Spring is in the air and we are full of great events and programs for you! We have something for everyone, so please be sure to take a look at our upcoming events. Highlights include Lunch & Learn with Love & Logic specialist Catherine Marrs set for March 22 and the ever-popular Family Game Night scheduled for April 26.   We look forward to seeing you at these and other CFBISD events. 
We also have some larger news for which we need your help as we stay tuned with the 86th session of the Texas Legislature.  The GT Allotment is at risk for being rolled into the Basic Allotment.  We need to be prepared to advocate for GT education and programs.  Connect with TAGT Advocacy to find out ways you can help protect GT funding:

House Bill 3: Call to Action

On March 5, House Bill 3 was filed by the House Public Education Committee. The G/T allotment (TEC Section 42.156) is repealed in House Bill 3, Article 3, Section 3.001 (p. 184 of PDF)
TAGT recognizes the leadership of Representative Dan Huberty and State Representatives who have worked on House Bill 3, increasing funding for our public schools. In many ways, House Bill 3 appears to be a positive step forward for public education.
However, the repeal of the G/T allotment may further deemphasize the importance of G/T education in Texas. TAGT asks Texas legislators to remove the G/T allotment (Section 42.156) from the sections being repealed from HB3. This allows for the G/T allotment to continue to support G/T students in Texas.
What can you do? TAGT encourages members to take the following steps:
  1. Find your legislators and their contact information
  2. Share the TAGT Call to Action with your personal contacts
  3. View our quick start guide to advocacy and determine what you can do to help
  4. Write a letter to your legislator. TAGT has provided a Sample Letter on HB3 that can serve as a base. However, we strongly recommend youcustomize/personalize this sample letter; form letters are not nearly as impactful.
  5. Public testimony on HB3 will occur Tuesday, March 12, in Austin. Schedule for testimony is not available yet. If you would like to take part in this public testimony, contact TAGT by Monday, March 11 at 12 p.m., so we can provide you with more information and guidance.
Though some of the timelines on this notices have passed, it is never too late to get involved. 

We are in this together - 
Your CFBISD 2018-2019 AGT Board

Thinking About Multiple Intelligences

Often when our children are  young, we hesitate to label them as “smart.” Are we bragging? Sometimes we know our child exhibits intelligence, but it is not something that can be measured in the normal way we may see in preschool tests. In fact, there is no one way to be smart, no one way to measure the intelligence of a person. People have different gifts, and their areas of strength and challenge are often not something based in grades or numbers.
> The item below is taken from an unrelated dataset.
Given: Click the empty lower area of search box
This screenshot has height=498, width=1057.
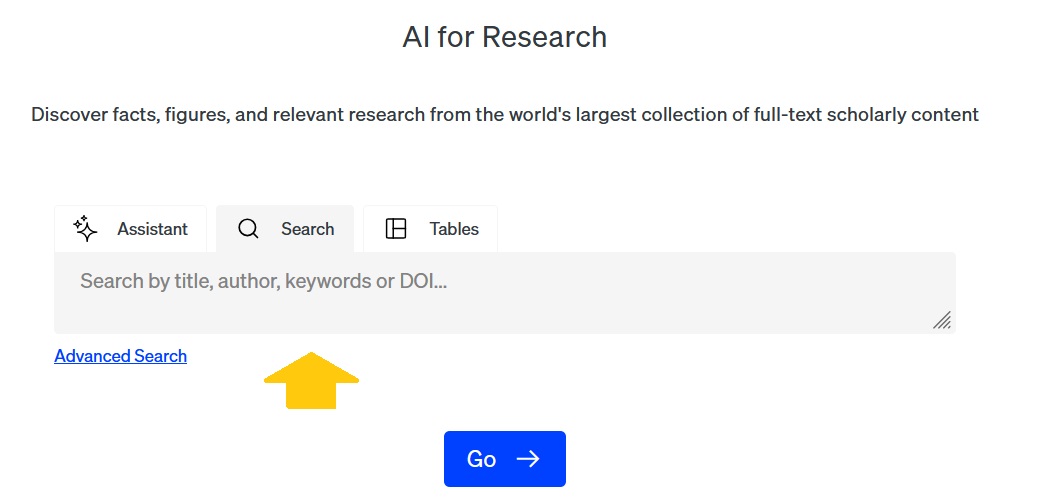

In 1983, a developmental psychologist named Howard Gardner strove to identify multiple types of intelligences that broke the mold on being counted as smart only if you are good at math, languages, or taking tests. Take a look at this infographic to see the variety:

Even in the many years after Gardner’s work, his theory is still something that is discussed with a dose of controversy. Things like interpersonal intelligence -- are they skills that can be learned and practiced or is it something that some are more gifted at than others? What is the influence of nature vs. nurture? And is it harmful to a child’s development to try to identify a group in which they fit? Is it constrictive? It also asks us to think about what we mean when we educate our children, and what skills and ideas we place as more important, as compared to those to which we give less emphasis.

One thing we can take from this theory is that it can be a useful tool -- to understand the gifts or talents your child may have naturally, and how to nurture them or teach them to use their strengths to gain self-confidence. As an aware parent, one can also look for the areas in which your child may ask for extra support, and understand that being great in one area does not mean that is expected that your child will excel in everything, and also that your child’s specific talent is just as valuable as another.

Free TAGT Webinar -- Early notice!

Join TAGT and your fellow parents of gifted and talented children on Tuesday, September 25, at 6:30 p.m. for a free parent webinar, 5 Essentials of Parenting Gifted Kids. The webinar will be presented by Dr. Lynette Breedlove, director of The Carol Martin Gatton Academy of Mathematics and Science in Kentucky and parent to two sons.

Be a part of the first-ever NPR Student Podcast Challenge!

NPR is inviting students around the country to create a podcast, then — with the help of a teacher — compete for a chance to win our grand prize and have your work appear on NPR.

Submissions are open NOW through March 31.

Read more about the full rules and details here!

The Texas GT Allotment at Risk 


The Texas Commission on Public School Finance Report dated December 31, 2018 recommends the reallocation of the Gifted and Talented Allotment Funds to the Basic Allotment to more efficiently distribute funding to school districts.   (The “basic allotment,” is the amount of state and local funding a district receives to cover the costs of providing a basic instructional program to an “average” student in an “average” district.   The GT Allotment ( designated state  funding)  provides additional funding for programs and services for gifted and talented students.)  You can read more about the Commission's report here.
The 86th session of the Texas Legislature is now in session and may consider this Commission's recommendations.  Advocacy for GT educational programing is our top priority.  Be sure to stay informed and reach out to your elected lawmakers to advocate for gifted education.  Fortunately, any changes to the current GT allotment statute in the Texas Education Code must go through the legislative process.  Strong advocacy is key to protecting the GT Allotment.  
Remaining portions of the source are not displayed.